O'Brien v. Superior Court

449 P.2d 601 | Ariz. | 1969

UDALL, Chief Justice:

Petitioner, Joseph T. O’Brien, was appointed guardian of the persons and estates of his two minor adopted brothers when his mother died in 1964. Two guardianship bonds were posted by O’Brien, one for $10,000.00 and the other for $115,000.00, a total of $125,000.00. In April 1967, the guardian ad litem of the two boys nominated Transamerica Title Company as the guardian of the estates. After a hearing the respondent judge revoked O’Brien’s letters of guardianship and appointed Transamerica in his place.

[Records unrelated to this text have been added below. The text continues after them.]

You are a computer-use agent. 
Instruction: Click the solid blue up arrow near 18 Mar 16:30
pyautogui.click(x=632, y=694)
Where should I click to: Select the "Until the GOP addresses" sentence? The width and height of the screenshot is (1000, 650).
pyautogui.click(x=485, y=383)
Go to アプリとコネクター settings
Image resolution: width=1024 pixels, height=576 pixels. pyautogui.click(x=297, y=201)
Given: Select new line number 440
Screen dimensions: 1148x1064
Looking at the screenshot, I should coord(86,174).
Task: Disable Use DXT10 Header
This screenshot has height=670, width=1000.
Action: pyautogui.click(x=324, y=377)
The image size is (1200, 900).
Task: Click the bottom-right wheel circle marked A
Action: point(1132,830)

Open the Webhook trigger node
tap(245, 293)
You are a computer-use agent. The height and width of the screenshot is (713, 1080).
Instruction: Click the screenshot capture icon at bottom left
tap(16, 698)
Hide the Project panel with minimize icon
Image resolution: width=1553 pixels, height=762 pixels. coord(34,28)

The court further ordered O’Brien to turn over the assets of the estates to Transamerica. O’Brien appealed the order and filed a $250 bond for costs. Shortly thereafter the respondent judge, sua sponte, fixed a supersedeas bond at $75,000. O’Brien refused to post the supersedeas bond and the court issued an order to show cause why O’Brien should not be held in contempt for refusing to turn over the assets. We granted O’Brien’s petition for Writ of Certiorari to review the orders of the trial court.

The single issue is whether the court erred in fixing a supersedeas bond of $75,000.00. O’Brien contends that he should not be required to file any bond on appeal. '

Rule 73(p), Rules of Civil Procedure, 16 A.R.S., provides: “No bond shall be required for an appeal taken by * * * [a] guardian in his representative capacity.” It is contended by O’Brien that the above rule exempts him from filing an appeal bond and that although his appeal concerns his personal interest in retaining the guardianship he is also acting in his representative capacity as guardian of the persons of the two - boys. We find no merit in the argument. The appeal concerns O’Brien’s continuance as the guardian of the estates and does not affect his relationship as guardian of the persons. We have held that when an individual appeals from an order removing him as administrator of an estate he does not act in a representative capacity in prosecuting the appeal, and is therefore not relieved from giving an appeal bond. In re Morales’ Estate, 11 Ariz. 160, 89 P. 540 (1907). The rule is equally applicable in the case of a guardianship. However, it is our opinion that the supersedeas bond was unnecessary in this case. The only purpose to be served by the bond is to protect the estates from damages which might be sustained because of the suspension of the order requiring O’Brien to turn over the assets to Transamerica. The estates, which at the time of the hearing together amounted to approximately $110,-000, are already protected by the $125,-000.00 guardianship bond.

*138• In the event the assets of the estates are greatly increased, making the guardianship bond inadequate, the bond can be increased by order of the court. We fail to see the necessity of any more protection than that already afforded.

' O’Brien has filed a cost bond and we hereby order the respondent court to approve that bond and stay any further proceedings in the matter pending conclusion of the appeal.

LOCKWOOD, V. C. J., and STRUCKMEYER, McFARLAND and HAYS, JJ.